Return every line of the entries below that contains the word "Choose".

* Start *

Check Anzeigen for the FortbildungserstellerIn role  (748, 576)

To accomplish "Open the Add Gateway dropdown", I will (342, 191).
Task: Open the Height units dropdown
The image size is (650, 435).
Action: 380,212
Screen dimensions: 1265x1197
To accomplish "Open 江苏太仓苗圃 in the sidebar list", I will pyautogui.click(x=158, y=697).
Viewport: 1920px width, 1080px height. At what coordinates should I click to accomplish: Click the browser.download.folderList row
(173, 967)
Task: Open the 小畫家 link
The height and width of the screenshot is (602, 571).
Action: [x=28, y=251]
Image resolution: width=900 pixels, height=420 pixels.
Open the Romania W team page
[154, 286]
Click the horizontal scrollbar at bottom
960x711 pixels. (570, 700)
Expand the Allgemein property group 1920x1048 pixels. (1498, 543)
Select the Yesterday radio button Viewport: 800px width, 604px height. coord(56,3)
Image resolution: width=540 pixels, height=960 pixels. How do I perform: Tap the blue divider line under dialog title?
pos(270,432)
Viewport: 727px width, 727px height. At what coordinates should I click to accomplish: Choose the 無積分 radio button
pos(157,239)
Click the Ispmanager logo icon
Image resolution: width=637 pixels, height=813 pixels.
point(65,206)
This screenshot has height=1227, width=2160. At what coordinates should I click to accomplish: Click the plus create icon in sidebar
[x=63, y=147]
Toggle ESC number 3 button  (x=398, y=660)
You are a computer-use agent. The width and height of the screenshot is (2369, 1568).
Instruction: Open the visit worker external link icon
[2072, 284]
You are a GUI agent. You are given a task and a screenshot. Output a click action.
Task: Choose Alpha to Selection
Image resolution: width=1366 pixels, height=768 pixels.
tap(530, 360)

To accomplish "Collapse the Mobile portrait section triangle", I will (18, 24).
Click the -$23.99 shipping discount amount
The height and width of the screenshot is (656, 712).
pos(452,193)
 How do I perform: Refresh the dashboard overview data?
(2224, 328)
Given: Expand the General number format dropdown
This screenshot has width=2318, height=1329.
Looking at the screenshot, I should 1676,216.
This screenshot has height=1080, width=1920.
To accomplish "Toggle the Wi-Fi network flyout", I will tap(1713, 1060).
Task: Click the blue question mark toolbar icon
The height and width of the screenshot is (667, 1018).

* End *

▶ **RESPONSE FOR THIS EXERCISE**
Viewport: 727px width, 727px height. At what coordinates should I click to accomplish: Choose the 無積分 radio button
Task: Choose Alpha to Selection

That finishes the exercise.